## Supplied material

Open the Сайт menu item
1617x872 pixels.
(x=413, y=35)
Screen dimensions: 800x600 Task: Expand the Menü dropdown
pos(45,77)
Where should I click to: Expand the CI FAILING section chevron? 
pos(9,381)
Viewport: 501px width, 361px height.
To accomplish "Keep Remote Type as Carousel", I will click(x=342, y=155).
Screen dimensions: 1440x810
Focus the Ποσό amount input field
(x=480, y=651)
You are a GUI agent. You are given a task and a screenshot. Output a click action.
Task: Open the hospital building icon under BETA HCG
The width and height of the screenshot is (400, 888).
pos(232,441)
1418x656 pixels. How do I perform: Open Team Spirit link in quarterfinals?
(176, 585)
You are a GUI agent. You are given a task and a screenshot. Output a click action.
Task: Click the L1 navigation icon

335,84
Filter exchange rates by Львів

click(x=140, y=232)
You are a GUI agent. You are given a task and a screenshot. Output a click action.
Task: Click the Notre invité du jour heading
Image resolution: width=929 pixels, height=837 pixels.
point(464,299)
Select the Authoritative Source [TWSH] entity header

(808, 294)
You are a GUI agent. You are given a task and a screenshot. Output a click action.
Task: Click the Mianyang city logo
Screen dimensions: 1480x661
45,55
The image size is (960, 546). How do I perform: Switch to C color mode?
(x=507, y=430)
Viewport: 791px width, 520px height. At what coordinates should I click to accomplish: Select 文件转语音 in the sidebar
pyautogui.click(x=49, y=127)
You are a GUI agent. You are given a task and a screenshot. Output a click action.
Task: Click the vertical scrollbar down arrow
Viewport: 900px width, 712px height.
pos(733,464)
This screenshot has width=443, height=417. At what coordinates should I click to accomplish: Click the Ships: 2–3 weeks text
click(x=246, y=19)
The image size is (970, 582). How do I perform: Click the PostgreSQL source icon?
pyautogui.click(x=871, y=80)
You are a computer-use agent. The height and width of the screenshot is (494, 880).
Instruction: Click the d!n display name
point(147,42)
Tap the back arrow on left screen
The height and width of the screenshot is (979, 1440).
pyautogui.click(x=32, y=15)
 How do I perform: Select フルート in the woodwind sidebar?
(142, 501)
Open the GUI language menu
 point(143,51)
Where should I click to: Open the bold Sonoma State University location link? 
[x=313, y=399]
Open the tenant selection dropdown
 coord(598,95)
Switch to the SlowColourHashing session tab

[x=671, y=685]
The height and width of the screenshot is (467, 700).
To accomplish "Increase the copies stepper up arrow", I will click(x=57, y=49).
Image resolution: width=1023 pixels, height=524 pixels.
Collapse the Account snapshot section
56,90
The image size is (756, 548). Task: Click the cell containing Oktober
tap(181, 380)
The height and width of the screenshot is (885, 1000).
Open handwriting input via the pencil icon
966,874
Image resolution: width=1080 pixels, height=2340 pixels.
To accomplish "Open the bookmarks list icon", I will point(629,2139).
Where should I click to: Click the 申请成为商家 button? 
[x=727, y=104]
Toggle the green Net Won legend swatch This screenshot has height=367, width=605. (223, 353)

## Exercise aim
Each line of the data is to be output exactly, with none skipped.

## Answer
Open the Сайт menu item
1617x872 pixels.
(x=413, y=35)
Screen dimensions: 800x600 Task: Expand the Menü dropdown
pos(45,77)
Where should I click to: Expand the CI FAILING section chevron? 
pos(9,381)
Viewport: 501px width, 361px height.
To accomplish "Keep Remote Type as Carousel", I will click(x=342, y=155).
Screen dimensions: 1440x810
Focus the Ποσό amount input field
(x=480, y=651)
You are a GUI agent. You are given a task and a screenshot. Output a click action.
Task: Open the hospital building icon under BETA HCG
The width and height of the screenshot is (400, 888).
pos(232,441)
1418x656 pixels. How do I perform: Open Team Spirit link in quarterfinals?
(176, 585)
You are a GUI agent. You are given a task and a screenshot. Output a click action.
Task: Click the L1 navigation icon

335,84
Filter exchange rates by Львів

click(x=140, y=232)
You are a GUI agent. You are given a task and a screenshot. Output a click action.
Task: Click the Notre invité du jour heading
Image resolution: width=929 pixels, height=837 pixels.
point(464,299)
Select the Authoritative Source [TWSH] entity header

(808, 294)
You are a GUI agent. You are given a task and a screenshot. Output a click action.
Task: Click the Mianyang city logo
Screen dimensions: 1480x661
45,55
The image size is (960, 546). How do I perform: Switch to C color mode?
(x=507, y=430)
Viewport: 791px width, 520px height. At what coordinates should I click to accomplish: Select 文件转语音 in the sidebar
pyautogui.click(x=49, y=127)
You are a GUI agent. You are given a task and a screenshot. Output a click action.
Task: Click the vertical scrollbar down arrow
Viewport: 900px width, 712px height.
pos(733,464)
This screenshot has width=443, height=417. At what coordinates should I click to accomplish: Click the Ships: 2–3 weeks text
click(x=246, y=19)
The image size is (970, 582). How do I perform: Click the PostgreSQL source icon?
pyautogui.click(x=871, y=80)
You are a computer-use agent. The height and width of the screenshot is (494, 880).
Instruction: Click the d!n display name
point(147,42)
Tap the back arrow on left screen
The height and width of the screenshot is (979, 1440).
pyautogui.click(x=32, y=15)
 How do I perform: Select フルート in the woodwind sidebar?
(142, 501)
Open the GUI language menu
 point(143,51)
Where should I click to: Open the bold Sonoma State University location link? 
[x=313, y=399]
Open the tenant selection dropdown
 coord(598,95)
Switch to the SlowColourHashing session tab

[x=671, y=685]
The height and width of the screenshot is (467, 700).
To accomplish "Increase the copies stepper up arrow", I will click(x=57, y=49).
Image resolution: width=1023 pixels, height=524 pixels.
Collapse the Account snapshot section
56,90
The image size is (756, 548). Task: Click the cell containing Oktober
tap(181, 380)
The height and width of the screenshot is (885, 1000).
Open handwriting input via the pencil icon
966,874
Image resolution: width=1080 pixels, height=2340 pixels.
To accomplish "Open the bookmarks list icon", I will point(629,2139).
Where should I click to: Click the 申请成为商家 button? 
[x=727, y=104]
Toggle the green Net Won legend swatch This screenshot has height=367, width=605. (223, 353)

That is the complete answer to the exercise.